Exercise instructions:
Rewrite the stretch of entries that opens with the line containing "Open catalog link DO 1035" and closes with the line containing "Action: [1028, 315]", replacing "dropdown" with "menu" and leaving everything else unchanged. Return only those lines.

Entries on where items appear
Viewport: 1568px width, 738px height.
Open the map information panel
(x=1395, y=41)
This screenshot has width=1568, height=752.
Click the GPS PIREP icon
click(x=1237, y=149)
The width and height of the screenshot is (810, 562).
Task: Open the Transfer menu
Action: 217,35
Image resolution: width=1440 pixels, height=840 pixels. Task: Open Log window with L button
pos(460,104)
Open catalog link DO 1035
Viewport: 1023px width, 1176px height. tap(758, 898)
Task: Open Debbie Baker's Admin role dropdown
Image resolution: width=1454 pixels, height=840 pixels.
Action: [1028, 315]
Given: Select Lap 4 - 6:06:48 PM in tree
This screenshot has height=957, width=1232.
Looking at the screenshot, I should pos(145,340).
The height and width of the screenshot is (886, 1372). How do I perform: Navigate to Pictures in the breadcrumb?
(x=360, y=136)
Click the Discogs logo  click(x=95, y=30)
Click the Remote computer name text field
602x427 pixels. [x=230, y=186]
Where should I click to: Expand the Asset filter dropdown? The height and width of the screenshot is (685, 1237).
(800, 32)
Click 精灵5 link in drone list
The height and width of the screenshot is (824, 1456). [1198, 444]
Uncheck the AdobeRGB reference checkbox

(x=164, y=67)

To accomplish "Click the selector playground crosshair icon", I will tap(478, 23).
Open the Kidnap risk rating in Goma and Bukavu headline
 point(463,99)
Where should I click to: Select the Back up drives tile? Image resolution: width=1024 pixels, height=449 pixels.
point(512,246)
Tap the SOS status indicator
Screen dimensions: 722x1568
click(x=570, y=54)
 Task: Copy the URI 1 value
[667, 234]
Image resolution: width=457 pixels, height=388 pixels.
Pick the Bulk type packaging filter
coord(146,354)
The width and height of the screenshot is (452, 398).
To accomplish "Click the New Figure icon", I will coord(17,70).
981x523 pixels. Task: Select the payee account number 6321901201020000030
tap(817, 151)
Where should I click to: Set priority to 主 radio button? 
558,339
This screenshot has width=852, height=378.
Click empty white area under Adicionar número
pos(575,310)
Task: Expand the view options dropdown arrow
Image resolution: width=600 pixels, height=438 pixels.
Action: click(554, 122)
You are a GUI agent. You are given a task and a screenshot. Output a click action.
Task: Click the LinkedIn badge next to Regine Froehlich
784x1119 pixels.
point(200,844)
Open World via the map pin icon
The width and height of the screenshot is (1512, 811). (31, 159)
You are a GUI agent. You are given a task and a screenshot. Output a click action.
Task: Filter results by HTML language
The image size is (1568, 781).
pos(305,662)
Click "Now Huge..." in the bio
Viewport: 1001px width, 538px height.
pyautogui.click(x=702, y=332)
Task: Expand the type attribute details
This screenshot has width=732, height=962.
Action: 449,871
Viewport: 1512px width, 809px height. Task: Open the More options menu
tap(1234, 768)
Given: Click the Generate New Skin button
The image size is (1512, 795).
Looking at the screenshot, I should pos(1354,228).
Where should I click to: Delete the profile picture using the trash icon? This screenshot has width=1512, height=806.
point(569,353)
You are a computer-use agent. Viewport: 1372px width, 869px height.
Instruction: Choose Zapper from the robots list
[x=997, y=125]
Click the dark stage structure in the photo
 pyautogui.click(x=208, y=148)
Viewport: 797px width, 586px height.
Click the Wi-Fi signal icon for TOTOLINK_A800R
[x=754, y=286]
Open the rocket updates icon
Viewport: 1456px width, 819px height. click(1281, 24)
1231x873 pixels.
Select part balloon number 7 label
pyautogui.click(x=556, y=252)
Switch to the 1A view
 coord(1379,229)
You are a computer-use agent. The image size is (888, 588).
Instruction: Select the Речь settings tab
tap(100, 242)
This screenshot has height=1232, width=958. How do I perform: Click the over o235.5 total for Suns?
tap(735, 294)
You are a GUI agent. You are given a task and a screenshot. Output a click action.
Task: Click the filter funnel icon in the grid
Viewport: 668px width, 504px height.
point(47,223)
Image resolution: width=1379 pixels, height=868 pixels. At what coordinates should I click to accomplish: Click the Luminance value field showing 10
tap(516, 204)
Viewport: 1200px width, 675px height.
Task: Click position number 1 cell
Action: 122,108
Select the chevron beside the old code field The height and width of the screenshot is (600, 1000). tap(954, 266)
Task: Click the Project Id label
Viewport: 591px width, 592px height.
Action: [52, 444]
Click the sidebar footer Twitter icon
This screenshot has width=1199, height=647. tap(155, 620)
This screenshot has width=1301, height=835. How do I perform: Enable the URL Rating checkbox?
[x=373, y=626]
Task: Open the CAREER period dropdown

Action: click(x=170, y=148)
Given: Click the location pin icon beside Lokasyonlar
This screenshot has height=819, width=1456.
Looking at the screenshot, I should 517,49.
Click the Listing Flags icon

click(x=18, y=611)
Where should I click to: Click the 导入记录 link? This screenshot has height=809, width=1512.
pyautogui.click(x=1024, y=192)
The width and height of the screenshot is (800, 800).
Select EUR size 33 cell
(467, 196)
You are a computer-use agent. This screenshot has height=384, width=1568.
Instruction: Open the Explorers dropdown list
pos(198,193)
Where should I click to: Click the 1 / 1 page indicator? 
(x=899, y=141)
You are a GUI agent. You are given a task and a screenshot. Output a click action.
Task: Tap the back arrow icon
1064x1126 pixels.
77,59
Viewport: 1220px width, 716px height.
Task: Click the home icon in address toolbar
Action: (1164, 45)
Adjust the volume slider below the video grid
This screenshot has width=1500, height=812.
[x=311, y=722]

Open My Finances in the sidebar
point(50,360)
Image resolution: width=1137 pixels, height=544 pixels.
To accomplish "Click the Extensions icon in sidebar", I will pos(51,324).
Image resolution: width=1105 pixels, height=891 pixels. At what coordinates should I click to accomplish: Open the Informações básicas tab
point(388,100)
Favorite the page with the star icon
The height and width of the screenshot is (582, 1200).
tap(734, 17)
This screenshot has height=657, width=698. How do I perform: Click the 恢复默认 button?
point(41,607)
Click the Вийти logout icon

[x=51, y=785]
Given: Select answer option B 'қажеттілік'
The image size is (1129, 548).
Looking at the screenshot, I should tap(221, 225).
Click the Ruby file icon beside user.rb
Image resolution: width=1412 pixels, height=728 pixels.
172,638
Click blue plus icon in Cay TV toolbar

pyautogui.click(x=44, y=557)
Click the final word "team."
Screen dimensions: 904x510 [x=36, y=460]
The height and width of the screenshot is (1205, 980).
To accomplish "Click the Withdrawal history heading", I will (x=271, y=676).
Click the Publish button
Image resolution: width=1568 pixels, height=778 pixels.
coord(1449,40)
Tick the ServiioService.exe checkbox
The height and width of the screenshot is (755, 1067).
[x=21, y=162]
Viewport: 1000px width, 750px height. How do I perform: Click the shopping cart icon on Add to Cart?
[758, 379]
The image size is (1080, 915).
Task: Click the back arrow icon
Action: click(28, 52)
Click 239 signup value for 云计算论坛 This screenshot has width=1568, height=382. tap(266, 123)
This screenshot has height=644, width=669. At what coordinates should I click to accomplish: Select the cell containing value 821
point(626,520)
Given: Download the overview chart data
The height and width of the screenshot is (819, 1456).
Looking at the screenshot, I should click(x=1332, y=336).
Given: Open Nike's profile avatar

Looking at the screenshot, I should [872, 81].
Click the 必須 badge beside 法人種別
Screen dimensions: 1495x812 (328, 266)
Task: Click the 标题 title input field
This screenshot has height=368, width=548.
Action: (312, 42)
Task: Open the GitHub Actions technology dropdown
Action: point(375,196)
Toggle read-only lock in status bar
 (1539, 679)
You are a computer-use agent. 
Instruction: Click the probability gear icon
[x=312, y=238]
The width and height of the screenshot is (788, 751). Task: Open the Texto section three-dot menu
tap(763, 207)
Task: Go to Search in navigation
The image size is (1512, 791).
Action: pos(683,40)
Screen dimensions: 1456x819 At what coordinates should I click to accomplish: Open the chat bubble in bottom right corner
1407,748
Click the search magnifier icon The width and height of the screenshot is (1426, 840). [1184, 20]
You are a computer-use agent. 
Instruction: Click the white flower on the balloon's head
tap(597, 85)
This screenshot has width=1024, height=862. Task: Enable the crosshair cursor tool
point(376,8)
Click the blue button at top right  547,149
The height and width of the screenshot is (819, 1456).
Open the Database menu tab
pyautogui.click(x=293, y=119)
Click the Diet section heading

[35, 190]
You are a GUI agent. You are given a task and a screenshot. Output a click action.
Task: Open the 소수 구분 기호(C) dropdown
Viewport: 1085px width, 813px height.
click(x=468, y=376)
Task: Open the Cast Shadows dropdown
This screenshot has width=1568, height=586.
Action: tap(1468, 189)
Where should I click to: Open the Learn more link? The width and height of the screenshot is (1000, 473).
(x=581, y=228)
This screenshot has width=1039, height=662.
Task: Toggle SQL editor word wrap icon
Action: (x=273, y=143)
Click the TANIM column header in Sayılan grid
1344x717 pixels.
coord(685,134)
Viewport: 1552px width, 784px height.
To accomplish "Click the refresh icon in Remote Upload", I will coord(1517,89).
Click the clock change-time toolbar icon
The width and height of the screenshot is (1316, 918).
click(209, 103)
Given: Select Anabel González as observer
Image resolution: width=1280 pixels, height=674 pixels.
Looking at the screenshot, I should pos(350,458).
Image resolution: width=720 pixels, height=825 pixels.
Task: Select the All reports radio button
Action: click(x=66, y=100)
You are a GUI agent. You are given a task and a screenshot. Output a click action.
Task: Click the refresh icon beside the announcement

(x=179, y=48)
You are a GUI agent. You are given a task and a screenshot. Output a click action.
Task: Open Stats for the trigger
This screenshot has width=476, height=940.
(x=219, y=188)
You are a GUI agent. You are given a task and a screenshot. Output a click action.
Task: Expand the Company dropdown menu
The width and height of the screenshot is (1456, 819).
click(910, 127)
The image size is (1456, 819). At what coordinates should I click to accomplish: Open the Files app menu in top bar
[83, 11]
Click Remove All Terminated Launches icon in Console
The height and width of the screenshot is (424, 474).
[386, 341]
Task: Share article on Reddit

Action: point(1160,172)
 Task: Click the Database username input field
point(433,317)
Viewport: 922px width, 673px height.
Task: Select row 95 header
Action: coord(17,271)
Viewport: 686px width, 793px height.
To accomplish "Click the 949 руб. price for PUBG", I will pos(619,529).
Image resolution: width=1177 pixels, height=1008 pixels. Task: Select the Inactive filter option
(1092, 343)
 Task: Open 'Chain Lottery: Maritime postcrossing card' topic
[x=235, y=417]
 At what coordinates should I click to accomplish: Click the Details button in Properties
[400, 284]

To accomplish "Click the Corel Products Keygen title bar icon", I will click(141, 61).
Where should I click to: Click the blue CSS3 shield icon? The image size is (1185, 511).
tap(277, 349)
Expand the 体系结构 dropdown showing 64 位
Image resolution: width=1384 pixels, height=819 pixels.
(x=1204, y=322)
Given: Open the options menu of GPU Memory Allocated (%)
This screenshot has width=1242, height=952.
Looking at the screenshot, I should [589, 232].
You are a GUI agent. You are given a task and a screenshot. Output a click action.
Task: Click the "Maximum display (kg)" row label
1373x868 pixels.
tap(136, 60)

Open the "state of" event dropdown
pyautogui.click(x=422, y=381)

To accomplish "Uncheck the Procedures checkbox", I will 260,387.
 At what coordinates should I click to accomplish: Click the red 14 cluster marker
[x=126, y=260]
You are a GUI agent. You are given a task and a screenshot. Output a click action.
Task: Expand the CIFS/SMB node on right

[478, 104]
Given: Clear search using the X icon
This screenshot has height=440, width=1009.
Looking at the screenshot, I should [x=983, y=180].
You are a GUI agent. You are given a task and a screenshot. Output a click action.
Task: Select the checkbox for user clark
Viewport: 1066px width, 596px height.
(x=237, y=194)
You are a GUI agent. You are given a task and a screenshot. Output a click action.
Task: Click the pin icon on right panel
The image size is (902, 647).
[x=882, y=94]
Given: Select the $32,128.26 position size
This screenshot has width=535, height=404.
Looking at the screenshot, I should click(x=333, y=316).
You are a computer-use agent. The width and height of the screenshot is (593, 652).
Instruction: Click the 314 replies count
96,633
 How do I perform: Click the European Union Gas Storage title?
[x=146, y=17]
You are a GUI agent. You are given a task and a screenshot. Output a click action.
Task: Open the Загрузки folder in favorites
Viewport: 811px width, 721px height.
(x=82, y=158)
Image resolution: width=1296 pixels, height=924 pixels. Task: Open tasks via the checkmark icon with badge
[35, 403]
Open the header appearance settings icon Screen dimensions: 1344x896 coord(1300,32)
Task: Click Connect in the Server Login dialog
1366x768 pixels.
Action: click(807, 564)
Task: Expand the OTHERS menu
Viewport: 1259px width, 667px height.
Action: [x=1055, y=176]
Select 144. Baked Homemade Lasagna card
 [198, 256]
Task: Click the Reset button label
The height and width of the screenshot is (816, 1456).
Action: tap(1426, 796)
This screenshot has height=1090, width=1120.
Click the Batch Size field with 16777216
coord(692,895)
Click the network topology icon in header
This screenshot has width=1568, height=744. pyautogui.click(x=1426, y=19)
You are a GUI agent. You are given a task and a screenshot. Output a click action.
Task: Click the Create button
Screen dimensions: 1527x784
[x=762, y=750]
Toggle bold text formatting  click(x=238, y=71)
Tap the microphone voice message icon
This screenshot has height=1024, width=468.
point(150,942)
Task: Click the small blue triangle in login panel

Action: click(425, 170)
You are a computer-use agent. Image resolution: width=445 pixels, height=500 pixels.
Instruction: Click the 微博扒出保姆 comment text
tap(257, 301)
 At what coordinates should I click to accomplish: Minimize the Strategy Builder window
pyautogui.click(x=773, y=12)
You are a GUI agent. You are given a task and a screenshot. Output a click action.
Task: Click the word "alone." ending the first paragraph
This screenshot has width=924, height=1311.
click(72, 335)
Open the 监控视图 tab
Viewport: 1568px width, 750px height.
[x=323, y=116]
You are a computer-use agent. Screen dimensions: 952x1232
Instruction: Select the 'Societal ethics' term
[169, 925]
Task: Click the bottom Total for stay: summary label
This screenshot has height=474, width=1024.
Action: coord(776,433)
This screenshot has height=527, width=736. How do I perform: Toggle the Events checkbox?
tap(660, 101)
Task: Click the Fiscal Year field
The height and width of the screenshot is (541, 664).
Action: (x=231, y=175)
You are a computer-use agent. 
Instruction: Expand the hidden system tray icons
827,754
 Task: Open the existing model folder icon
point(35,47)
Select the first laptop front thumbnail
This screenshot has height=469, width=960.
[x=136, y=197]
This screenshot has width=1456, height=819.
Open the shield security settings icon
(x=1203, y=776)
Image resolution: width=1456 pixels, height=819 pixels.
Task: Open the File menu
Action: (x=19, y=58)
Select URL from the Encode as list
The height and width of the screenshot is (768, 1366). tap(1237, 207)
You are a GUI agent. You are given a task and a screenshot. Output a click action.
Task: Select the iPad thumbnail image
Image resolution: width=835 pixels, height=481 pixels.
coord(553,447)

Result below:
Open catalog link DO 1035
Viewport: 1023px width, 1176px height. tap(758, 898)
Task: Open Debbie Baker's Admin role menu
Image resolution: width=1454 pixels, height=840 pixels.
Action: [1028, 315]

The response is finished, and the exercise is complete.